Directed by Ilya Naishuller

Starring Bob Odenkirk, Connie Nielson, and Aleksei Serebryakov
​
​Review by Jon Kissel
Picture

After an outpouring of support following a 2021 heart attack revealed him to be one of the culture’s most beloved figures, Bob Odenkirk is primed to move forward into the next logical phase of his career.  The pioneering sketch comedian turned compelling dramatic actor goes the Liam Neeson route in Nobody, staking out the next decade as one that will put Odenkirk in plenty of old-man action flicks once Better Call Saul wraps up next year.  Produced by David Leitch of John Wick fame and directed by Ilya Naishuller, Nobody recapitulates the John Wick arc of a retired violence-dealer brought back into action when his home is invaded.  Odenkirk’s a better actor than Keanu Reeves, but not as fluid a physical presence.  Nobody could’ve leaned into that distinction but the lure of mowing through goons is too tempting to pass up.  After Wick films ran out my personal bloodlust two entries ago, middle-aged white-guy brutality has run out its thread.
Odenkirk plays Hutch Mansell, a man in various stages of emasculation.  His wife (Connie Nielson) is present, at best, in the home he shares with a teenage son (Gage Monroe) in the full throes of adolescent rebellion and a younger daughter.  His brawny father-in-law (Michael Ironside) runs the fabrication company he’s employed at in a banal office job, and his equally brawny brother-in-law has open contempt for Hutch.  His father (Christopher Lloyd) languishes in nursing home that Hutch regularly visits, though they don’t have much to say to each other.  He’s punching time at work as much as he’s punching time in his life, a joyless expression of routine communicated in an effective montage.  Hutch is given the chance to wake up from his drudgery by a pair of home invaders looking for cash and valuables, and though he skillfully gets the drop on them, he chooses not to act and perhaps escalate the situation, which only further marks him as less of a man in the eyes of everyone around him.  The exception is his daughter, the only uncomplicated relationship in his life.  She’s pretty sure the robbers grabbed one of her bracelets, which sets Hutch out into the world to track the robbers down.

GIVEN RECORDS –

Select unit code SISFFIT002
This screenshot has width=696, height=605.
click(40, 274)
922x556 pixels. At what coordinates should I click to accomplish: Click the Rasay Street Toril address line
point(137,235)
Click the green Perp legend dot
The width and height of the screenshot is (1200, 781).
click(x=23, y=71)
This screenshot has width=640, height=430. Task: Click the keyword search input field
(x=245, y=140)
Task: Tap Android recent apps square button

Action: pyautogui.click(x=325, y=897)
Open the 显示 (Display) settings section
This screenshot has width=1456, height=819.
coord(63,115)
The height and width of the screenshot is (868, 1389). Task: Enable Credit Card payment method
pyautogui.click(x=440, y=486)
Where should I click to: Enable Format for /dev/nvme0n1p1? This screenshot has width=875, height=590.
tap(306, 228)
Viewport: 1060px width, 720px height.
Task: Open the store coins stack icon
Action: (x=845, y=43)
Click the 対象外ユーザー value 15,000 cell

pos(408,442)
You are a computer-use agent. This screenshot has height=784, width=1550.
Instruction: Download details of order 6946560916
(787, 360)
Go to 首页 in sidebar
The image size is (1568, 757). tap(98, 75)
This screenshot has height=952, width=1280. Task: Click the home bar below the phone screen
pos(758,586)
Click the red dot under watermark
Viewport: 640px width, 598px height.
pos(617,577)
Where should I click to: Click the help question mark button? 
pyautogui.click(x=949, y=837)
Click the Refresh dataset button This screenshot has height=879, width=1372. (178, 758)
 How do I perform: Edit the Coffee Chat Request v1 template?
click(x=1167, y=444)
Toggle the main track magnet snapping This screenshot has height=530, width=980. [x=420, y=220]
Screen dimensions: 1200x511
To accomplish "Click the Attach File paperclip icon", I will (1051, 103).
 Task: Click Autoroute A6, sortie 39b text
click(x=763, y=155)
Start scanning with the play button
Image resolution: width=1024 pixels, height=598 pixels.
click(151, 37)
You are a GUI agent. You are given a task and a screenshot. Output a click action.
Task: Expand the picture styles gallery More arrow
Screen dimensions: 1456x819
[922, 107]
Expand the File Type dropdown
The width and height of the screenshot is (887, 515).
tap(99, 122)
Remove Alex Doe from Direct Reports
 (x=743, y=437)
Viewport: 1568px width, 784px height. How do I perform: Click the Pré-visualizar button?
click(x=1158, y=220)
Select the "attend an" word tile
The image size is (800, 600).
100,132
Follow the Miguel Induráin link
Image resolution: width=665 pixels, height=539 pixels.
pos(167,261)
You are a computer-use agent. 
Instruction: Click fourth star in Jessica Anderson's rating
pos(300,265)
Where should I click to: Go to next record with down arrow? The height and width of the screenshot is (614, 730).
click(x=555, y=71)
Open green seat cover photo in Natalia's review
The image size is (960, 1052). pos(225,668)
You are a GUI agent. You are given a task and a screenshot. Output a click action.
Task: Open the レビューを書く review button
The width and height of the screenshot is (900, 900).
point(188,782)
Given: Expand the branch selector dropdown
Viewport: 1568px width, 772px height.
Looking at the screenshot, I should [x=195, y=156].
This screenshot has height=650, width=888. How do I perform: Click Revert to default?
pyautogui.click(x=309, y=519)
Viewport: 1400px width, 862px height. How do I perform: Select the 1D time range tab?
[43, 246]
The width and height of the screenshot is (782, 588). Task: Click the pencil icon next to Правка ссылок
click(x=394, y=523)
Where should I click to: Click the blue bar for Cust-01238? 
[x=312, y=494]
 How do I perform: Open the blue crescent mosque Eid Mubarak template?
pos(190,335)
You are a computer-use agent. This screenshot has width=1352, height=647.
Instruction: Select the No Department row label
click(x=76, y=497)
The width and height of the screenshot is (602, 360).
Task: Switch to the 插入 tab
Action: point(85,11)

TO DO –
1) Present the rows as a numbered list, starting with the line that contains "has height=784, width=1550." and going on through the line that contains "click(x=555, y=71)", with blank lines left out.
2) Write the next part of the review of the film Nobody, picking up after its last sentence.

RESPONSES TO THE EXERCISE –
1)
1. You are a computer-use agent. This screenshot has height=784, width=1550.
2. Instruction: Download details of order 6946560916
3. (787, 360)
4. Go to 首页 in sidebar
5. The image size is (1568, 757). tap(98, 75)
6. This screenshot has height=952, width=1280. Task: Click the home bar below the phone screen
7. pos(758,586)
8. Click the red dot under watermark
9. Viewport: 640px width, 598px height.
10. pos(617,577)
11. Where should I click to: Click the help question mark button? 
12. pyautogui.click(x=949, y=837)
13. Click the Refresh dataset button This screenshot has height=879, width=1372. (178, 758)
14.  How do I perform: Edit the Coffee Chat Request v1 template?
15. click(x=1167, y=444)
16. Toggle the main track magnet snapping This screenshot has height=530, width=980. [x=420, y=220]
17. Screen dimensions: 1200x511
18. To accomplish "Click the Attach File paperclip icon", I will (1051, 103).
19.  Task: Click Autoroute A6, sortie 39b text
20. click(x=763, y=155)
21. Start scanning with the play button
22. Image resolution: width=1024 pixels, height=598 pixels.
23. click(151, 37)
24. You are a GUI agent. You are given a task and a screenshot. Output a click action.
25. Task: Expand the picture styles gallery More arrow
26. Screen dimensions: 1456x819
27. [922, 107]
28. Expand the File Type dropdown
29. The width and height of the screenshot is (887, 515).
30. tap(99, 122)
31. Remove Alex Doe from Direct Reports
32.  (x=743, y=437)
33. Viewport: 1568px width, 784px height. How do I perform: Click the Pré-visualizar button?
34. click(x=1158, y=220)
35. Select the "attend an" word tile
36. The image size is (800, 600).
37. 100,132
38. Follow the Miguel Induráin link
39. Image resolution: width=665 pixels, height=539 pixels.
40. pos(167,261)
41. You are a computer-use agent. 
42. Instruction: Click fourth star in Jessica Anderson's rating
43. pos(300,265)
44. Where should I click to: Go to next record with down arrow? The height and width of the screenshot is (614, 730).
45. click(x=555, y=71)

2)
​
Nobody provides Odenkirk with a Walter White-esque journey in its first act, fitting with Odenkirk’s prominent place in the Breaking Bad universe.  Writer Derek Kolstad, who’s penned each John Wick movie, takes his time building all of Hutch’s frayed relationships and the indignities, real or perceived, that he endures.  The film is best here in its shorthand about what’s expected from the American man.  Huge numbers of Americans take the bus everyday, but the implication when Hutch does is that of a supplicant.  Real men sit in traffic listening to classic rock.  The break-in concludes with the cops openly wondering why Hutch didn’t murder two people in his home, a comment that would be on-the-nose if it weren’t exactly what I imagine plenty of cops, having sat through their killology classes, would ask.  Odenkirk is an excellent vessel for all these slights, his stoop-shouldered posture weighted down by domestic expectations.

However, this is not a film that was made as an exploration of 21st century maleness.  One of those bus rides, shared by Hutch, a young woman, and a gang of handsy besuited Russians, is the final straw.  Windows are broken, handrails are removed, and violence is meted out.  One of those Russians has a powerful father (Aleksei Serebryakov) and that’s the rest of Nobody.  When the film inevitably gives itself over to the able stunt work of the John Wick school, something gets lost.  Odenkirk proves to be a skilled physical actor, the Mankind to Reeves’ John Cena or some other athletic wrestler.  He takes lots of punishment and deals more.  However, Naishuller doesn’t have the chops of Leitch, whose best work was in Atomic Blonde.  The bus fight provides a perfunctory amount of hand-to-hand, anything-goes fighting, but things quickly devolve into sloppy gun-kata whose appeal rests on how cool one thinks guns are.  If the answer to that is not much, the conclusion becomes a deadening high-body-count slog and the film loses all its interest.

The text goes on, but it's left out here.